The Silent Bloat of Unmanaged Media

Every time a user uploads an avatar, a document, or a thumbnail, we’re making a quiet promise: we’ll manage that file responsibly. But in long-running Laravel apps like Capital City, that promise often gets broken—not by malice, but by neglect. Over time, files accumulate. Users delete records, but the associated media lingers. Temporary uploads expire. Drafts are abandoned. The result? Hundreds or thousands of orphaned files cluttering storage, inflating costs, and complicating backups.

In Capital City, this wasn’t theoretical. After the recent authentication overhaul, we noticed our storage footprint creeping up despite no major new features. A quick audit revealed gigabytes of media with no parent model. We needed a solution that was safe, repeatable, and automated—so I built a custom console command to handle media garbage collection.

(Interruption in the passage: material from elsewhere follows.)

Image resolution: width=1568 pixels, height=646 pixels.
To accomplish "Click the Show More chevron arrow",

Building a Configurable Cleanup Command

Laravel’s Artisan commands are perfect for this kind of maintenance task. I wanted something we could schedule daily, but also run on-demand during deploys or audits. More importantly, it needed to be configurable—sometimes you want to keep files for 7 days after deletion; other times, you purge immediately.

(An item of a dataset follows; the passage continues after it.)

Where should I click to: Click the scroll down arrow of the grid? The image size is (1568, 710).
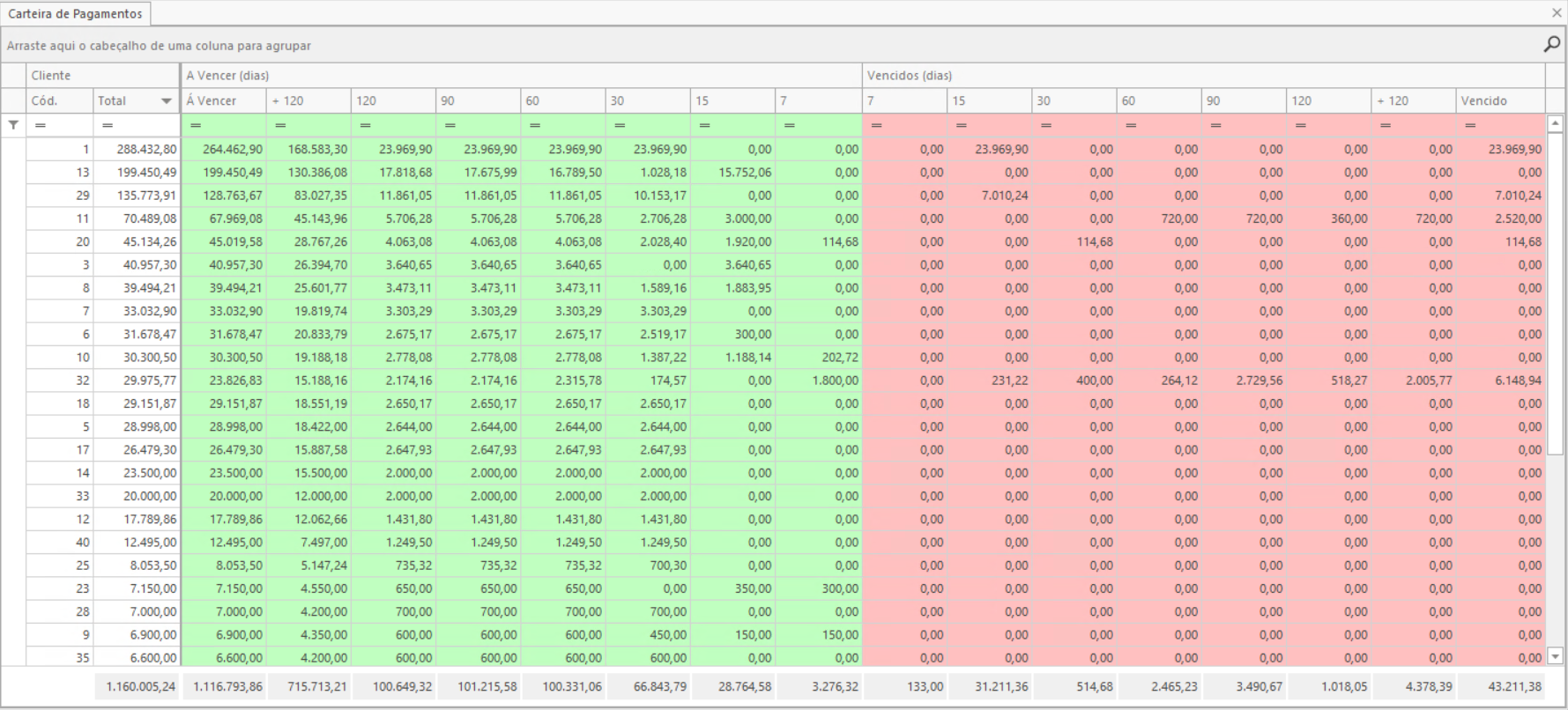click(x=1556, y=656)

Here’s the basic structure I landed on:

php artisan media:cleanup --dry-run --retention=7

The --dry-run flag lets us preview what would be deleted. The --retention flag defines how many days to keep files after their parent model is gone (if using soft deletes). This flexibility means we can tune behavior per environment—longer retention in production, immediate cleanup in staging.

Under the hood, the command queries for media records that are either:

  • Attached to non-existent models
  • Marked as temporary and older than a certain threshold
  • Part of a model that was soft-deleted beyond the retention window

We use Spatie’s Laravel Medialibrary, so identifying orphaned media meant checking for media entries where model_id points to a missing record. A simple join with a WHERE NOT EXISTS subquery does the heavy lifting:

$orphanedMedia = Media::whereNotIn('model_id', function ($query) {
    $query->select('id')
          ->from('users') // or whatever model
          ->whereNull('deleted_at');
})->where('created_at', '<', now()->subDays($retention))->get();

But we didn’t stop there. We added event logging so every deletion is recorded—critical for debugging and audit trails. We also made sure to physically delete files from disk (or cloud storage) only after the database record was removed, avoiding partial states.

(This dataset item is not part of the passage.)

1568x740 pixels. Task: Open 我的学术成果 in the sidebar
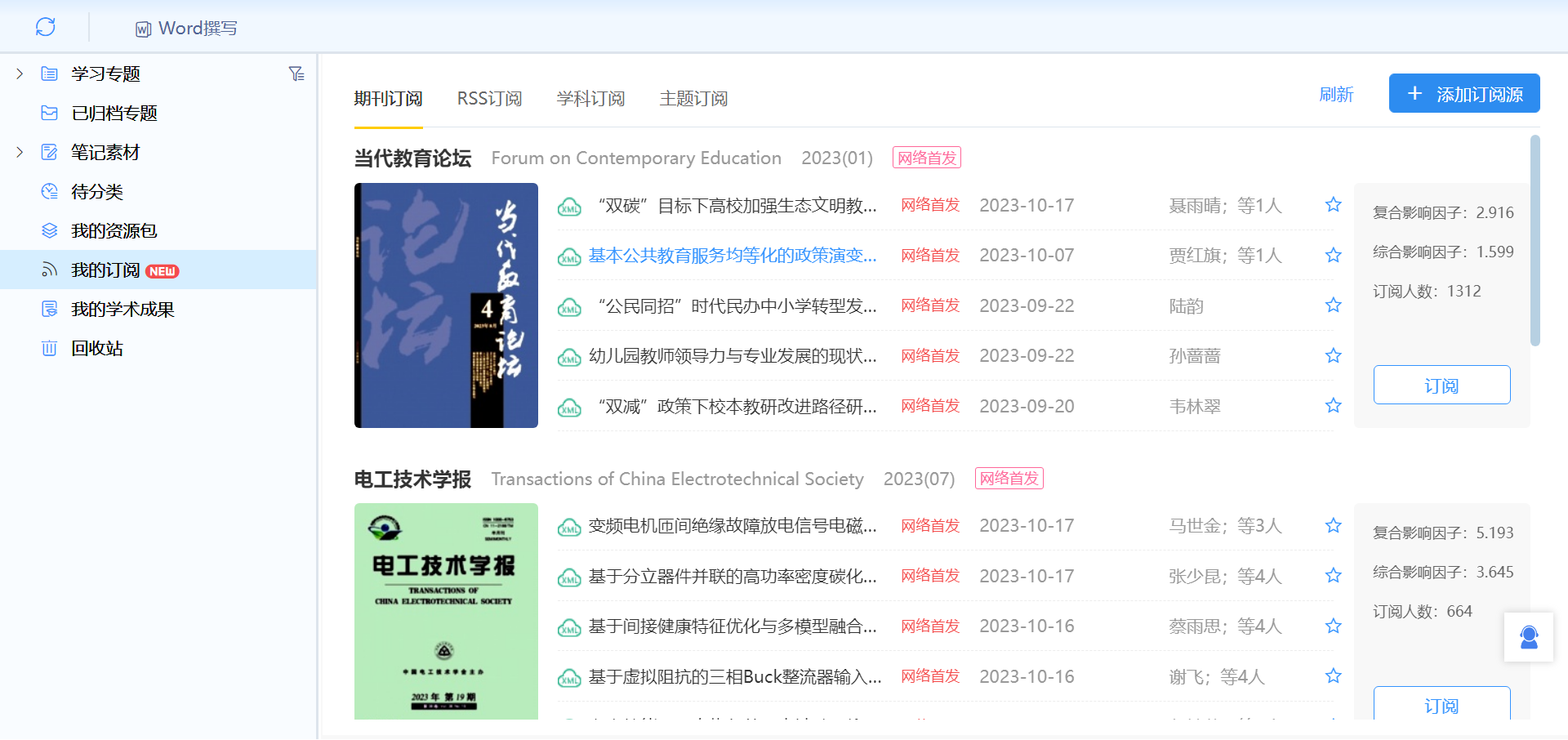[122, 310]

Safe Deletion and Real-World Impact

Safety was non-negotiable. The last thing we wanted was to nuke someone’s profile picture because of a race condition. So we wrapped deletions in database transactions and added file existence checks before removal. We also excluded certain collections (like "avatar") from automatic cleanup, requiring manual review.

Running the command in --dry-run mode first revealed over 1,200 orphaned files in Capital City’s production database—many from failed registration attempts or deleted draft listings. After verification, we triggered the real cleanup and reclaimed nearly 400MB of storage in one go.

More importantly, we’ve now scheduled this command to run weekly via Laravel’s task scheduler. It runs quietly in the background, keeping our media folder lean without developer intervention.

This wasn’t a flashy feature. No users noticed. But that’s the point. Good maintenance work is invisible—until it’s missing. By automating media garbage collection, we reduced technical debt, improved system hygiene, and set Capital City up for smoother scaling as user uploads increase.

If you’re running a Laravel app with file uploads, don’t wait for storage bloat to bite you. Write a cleanup command. Make it configurable. Schedule it. Then sleep easier knowing you’re cleaning up after yourself.